<<<<

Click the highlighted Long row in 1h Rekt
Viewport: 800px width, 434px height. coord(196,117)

>>>>
<<<<

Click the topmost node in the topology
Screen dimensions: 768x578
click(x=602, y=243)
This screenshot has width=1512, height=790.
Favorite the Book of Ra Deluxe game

>>>>
<<<<

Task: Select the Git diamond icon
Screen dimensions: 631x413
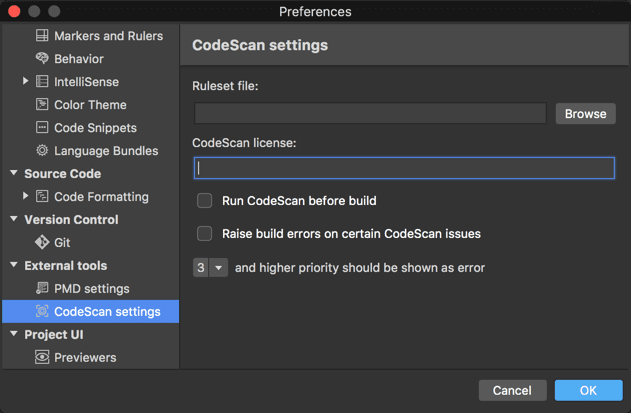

>>>>

INSTRUCTION:
Convert the listing lines from the one containing "Task: Select the Git diamond icon" through the one containing "Screen dimensions: 631x413", inclusive, into a JSON list of strings with one string per line and blank lines omitted.

ANSWER FOR THE TASK:
[
  "Task: Select the Git diamond icon",
  "Screen dimensions: 631x413"
]